NIA Press Office | 301-496-1752 | nianews3@mail.nih.gov



Short-term intensive counseling in conjunction with readily available support can significantly reduce the long-term risk of depression among husbands and wives caring for spouses with Alzheimer's disease. The positive impact of these interventions continued for more than 3 years after the initial counseling sessions ended and persisted even after those with AD died or were placed in nursing homes, according to a study supported by the National Institute on Aging (NIA), part of the National Institutes of Health.

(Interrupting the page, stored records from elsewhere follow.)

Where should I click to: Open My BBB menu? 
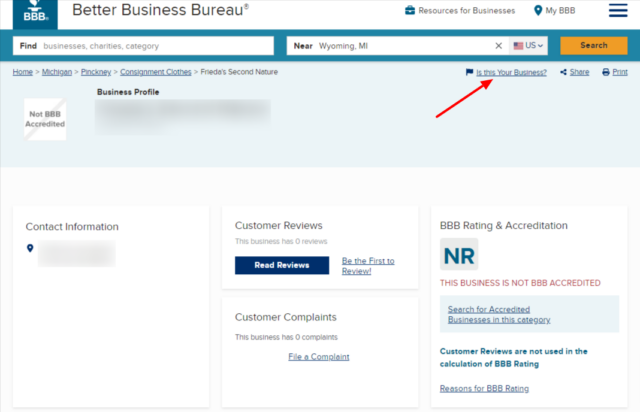point(556,11)
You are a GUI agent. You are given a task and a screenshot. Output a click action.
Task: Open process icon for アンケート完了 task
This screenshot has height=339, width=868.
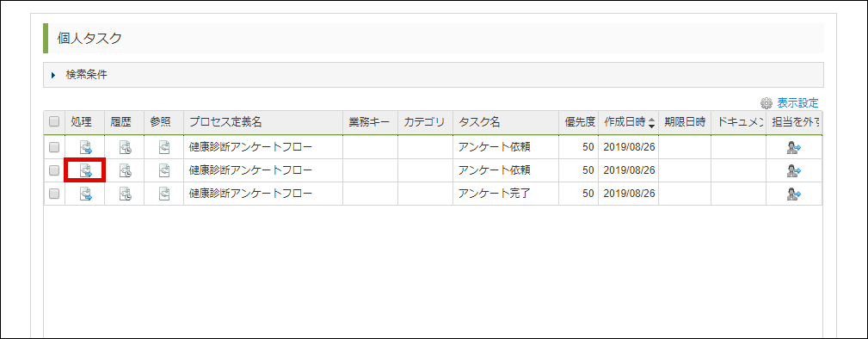coord(85,194)

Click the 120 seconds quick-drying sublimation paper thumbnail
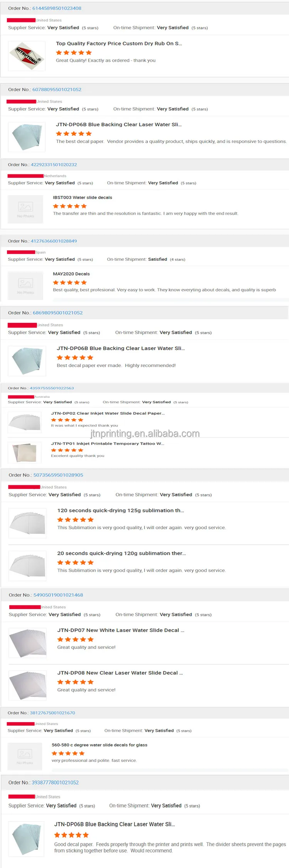[x=28, y=523]
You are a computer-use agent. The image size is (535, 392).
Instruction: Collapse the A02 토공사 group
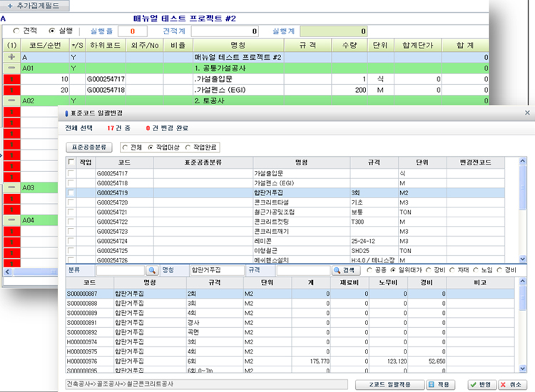11,101
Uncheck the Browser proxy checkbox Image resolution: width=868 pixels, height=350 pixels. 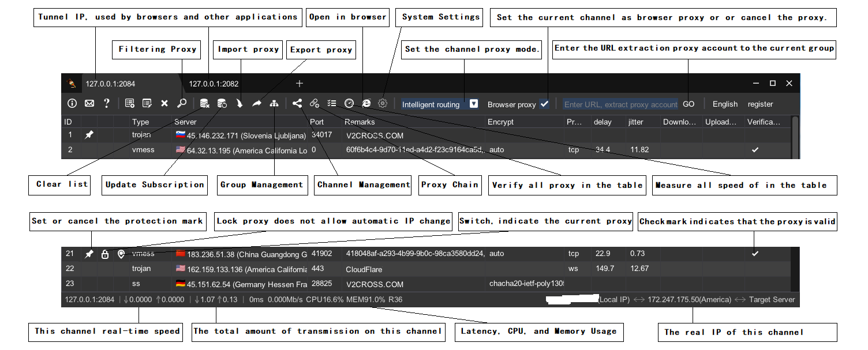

The findings by Mary Mittelman, Dr. P.H. and colleagues at the New York University (NYU) School of Medicine in New York City appear in the May 1, 2004, issue of the American Journal of Psychiatry . The study was conducted at the NIA-supported NYU Alzheimer's Disease Center, one of 29 such centers across the U.S. devoted to AD research and care. Dr. Mittelman's work also was supported by the National Institute of Mental Health, another component of the NIH.

“Alzheimer's disease affects the whole family, not just the patient. This research offers striking evidence that distress and depressive symptoms in family caregivers can be effectively eased and that the benefits can be sustained over a long period of time,” says Sidney Stahl, Ph.D., of the NIA's Behavioral and Social Research Program.

Dr. Mittelman and her colleagues followed 406 participants in the NYU Spouse-Caregiver Intervention Study, the longest-running study of an intervention for family caregivers of people with Alzheimer's disease. Half of the spouse-caregivers, randomly assigned to an “enhanced” counseling group, participated in two individual and four family counseling sessions soon after enrolling in the study. They also attended weekly support groups. After the initial period of intensive counseling, the caregivers and their families were encouraged on an ongoing basis to contact counselors to help them cope with crises and other issues related to caring for someone with AD.

A second group of spouses was assigned to receive the usual support services for families of AD patients at the Center. Unlike those in the enhanced treatment group, these spouses did not receive formal counseling and their family members did not have contact with the counselors. Beyond receiving information about resources, the caregivers in the “usual” care group could, if they chose, participate in support groups and use the crisis counseling. Both groups of spouse-caregivers were followed regularly until 2 years after the death of their husband or wife, or until participation in the study ended.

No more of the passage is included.